First impression. As the play begins, we enter a lonely impoverished world made bearable by the hope that things will get better. The opening image is of Booth alone in his seedy room practicing to be a three-card monte dealer. His movements and patter indicate that he is not good at throwing the cards, but he has the hope that he can overcome this challenge and become a rich card hustler. Booth is soon joined by his brother, Lincoln, an Abraham Lincoln impersonator, who works at an arcade where customers with phony pistols pretend to assassinate him. He hopes to retain this job so that he can keep earning an honest living and avoid the dangers of swindling people out of their money.

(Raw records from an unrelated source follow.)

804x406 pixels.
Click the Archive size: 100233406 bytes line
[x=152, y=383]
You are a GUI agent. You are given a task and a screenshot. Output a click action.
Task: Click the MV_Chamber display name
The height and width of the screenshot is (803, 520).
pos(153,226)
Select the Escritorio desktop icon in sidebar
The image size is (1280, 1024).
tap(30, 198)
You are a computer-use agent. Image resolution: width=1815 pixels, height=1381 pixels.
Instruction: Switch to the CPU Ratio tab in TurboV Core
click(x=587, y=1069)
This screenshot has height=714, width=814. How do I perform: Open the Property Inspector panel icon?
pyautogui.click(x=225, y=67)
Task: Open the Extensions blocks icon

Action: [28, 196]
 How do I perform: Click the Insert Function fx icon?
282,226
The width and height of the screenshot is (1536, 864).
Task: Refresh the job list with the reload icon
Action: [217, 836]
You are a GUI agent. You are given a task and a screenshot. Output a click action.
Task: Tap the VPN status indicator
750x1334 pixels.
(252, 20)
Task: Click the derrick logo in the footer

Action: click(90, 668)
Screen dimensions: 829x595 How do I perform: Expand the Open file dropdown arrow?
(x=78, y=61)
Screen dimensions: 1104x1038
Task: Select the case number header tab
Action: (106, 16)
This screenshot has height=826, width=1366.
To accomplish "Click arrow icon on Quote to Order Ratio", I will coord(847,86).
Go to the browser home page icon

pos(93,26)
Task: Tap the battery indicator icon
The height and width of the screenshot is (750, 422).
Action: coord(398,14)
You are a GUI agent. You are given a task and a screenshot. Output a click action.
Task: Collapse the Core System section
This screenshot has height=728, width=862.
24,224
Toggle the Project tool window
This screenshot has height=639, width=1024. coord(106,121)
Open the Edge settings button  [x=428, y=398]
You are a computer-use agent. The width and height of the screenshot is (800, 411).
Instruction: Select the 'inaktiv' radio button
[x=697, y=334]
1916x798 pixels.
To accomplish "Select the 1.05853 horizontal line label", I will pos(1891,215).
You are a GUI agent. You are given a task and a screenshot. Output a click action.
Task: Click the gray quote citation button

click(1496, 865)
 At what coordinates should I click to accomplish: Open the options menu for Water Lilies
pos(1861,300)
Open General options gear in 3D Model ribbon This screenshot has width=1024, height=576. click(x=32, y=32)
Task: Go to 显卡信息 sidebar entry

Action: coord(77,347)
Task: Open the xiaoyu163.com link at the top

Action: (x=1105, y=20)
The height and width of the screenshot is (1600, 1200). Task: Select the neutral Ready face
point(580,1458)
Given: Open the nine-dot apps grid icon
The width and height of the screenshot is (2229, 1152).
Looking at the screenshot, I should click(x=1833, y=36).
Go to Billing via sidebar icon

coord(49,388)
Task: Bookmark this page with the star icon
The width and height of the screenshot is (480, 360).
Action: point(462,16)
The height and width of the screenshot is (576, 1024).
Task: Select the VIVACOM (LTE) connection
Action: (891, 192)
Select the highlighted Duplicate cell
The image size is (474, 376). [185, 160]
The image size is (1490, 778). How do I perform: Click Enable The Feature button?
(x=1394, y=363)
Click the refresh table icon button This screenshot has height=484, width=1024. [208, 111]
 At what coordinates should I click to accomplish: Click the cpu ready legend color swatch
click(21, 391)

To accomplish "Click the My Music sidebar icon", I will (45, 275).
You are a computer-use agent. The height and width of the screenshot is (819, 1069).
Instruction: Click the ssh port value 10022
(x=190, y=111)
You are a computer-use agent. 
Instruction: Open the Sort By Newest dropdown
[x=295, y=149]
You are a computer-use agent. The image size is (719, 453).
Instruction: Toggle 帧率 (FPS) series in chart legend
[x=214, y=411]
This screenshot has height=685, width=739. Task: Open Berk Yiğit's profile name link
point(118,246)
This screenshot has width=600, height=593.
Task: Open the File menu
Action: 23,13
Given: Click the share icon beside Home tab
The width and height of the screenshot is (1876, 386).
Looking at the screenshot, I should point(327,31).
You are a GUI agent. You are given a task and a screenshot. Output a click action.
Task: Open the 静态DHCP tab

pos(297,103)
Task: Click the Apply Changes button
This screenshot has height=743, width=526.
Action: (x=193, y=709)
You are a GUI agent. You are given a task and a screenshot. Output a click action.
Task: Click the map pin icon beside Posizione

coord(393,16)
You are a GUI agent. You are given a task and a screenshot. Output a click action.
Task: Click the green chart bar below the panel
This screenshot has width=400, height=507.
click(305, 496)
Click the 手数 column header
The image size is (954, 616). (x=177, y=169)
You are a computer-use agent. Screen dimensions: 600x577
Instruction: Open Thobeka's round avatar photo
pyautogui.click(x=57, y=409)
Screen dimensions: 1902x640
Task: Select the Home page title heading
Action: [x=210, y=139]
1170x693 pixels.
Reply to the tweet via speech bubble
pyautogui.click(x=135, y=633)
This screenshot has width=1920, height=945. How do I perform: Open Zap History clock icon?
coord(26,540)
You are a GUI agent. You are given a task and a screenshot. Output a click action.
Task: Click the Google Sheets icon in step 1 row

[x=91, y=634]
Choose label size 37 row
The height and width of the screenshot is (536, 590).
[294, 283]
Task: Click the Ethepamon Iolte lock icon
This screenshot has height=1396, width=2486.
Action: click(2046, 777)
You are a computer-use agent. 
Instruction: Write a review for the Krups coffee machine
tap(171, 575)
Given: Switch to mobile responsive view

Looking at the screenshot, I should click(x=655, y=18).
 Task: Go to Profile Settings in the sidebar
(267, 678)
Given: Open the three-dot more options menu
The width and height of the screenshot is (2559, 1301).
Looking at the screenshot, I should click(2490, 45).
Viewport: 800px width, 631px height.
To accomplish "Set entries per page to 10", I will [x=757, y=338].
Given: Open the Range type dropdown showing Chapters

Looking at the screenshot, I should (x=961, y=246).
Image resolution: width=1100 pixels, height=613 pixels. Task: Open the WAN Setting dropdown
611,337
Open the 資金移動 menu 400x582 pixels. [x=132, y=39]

Final impression. The play ends with Booth wailing as he hugs his brother’s dead body on the floor of the same room. A nylon stocking containing a wad of money lies beside him. In his quest to be topdog, he has reenacted the crime that his father invited years ago by naming one son after Abraham Lincoln and the other after John Wilkes Booth. As a result, death has separated the brothers permanently and left Booth without family. Money—once a dominant force in their lives—has become irrelevant. There is no hope for the future.
Story arc. As the brothers go to increasing lengths to compete for topdog status, the world of the story shifts from hope to despair.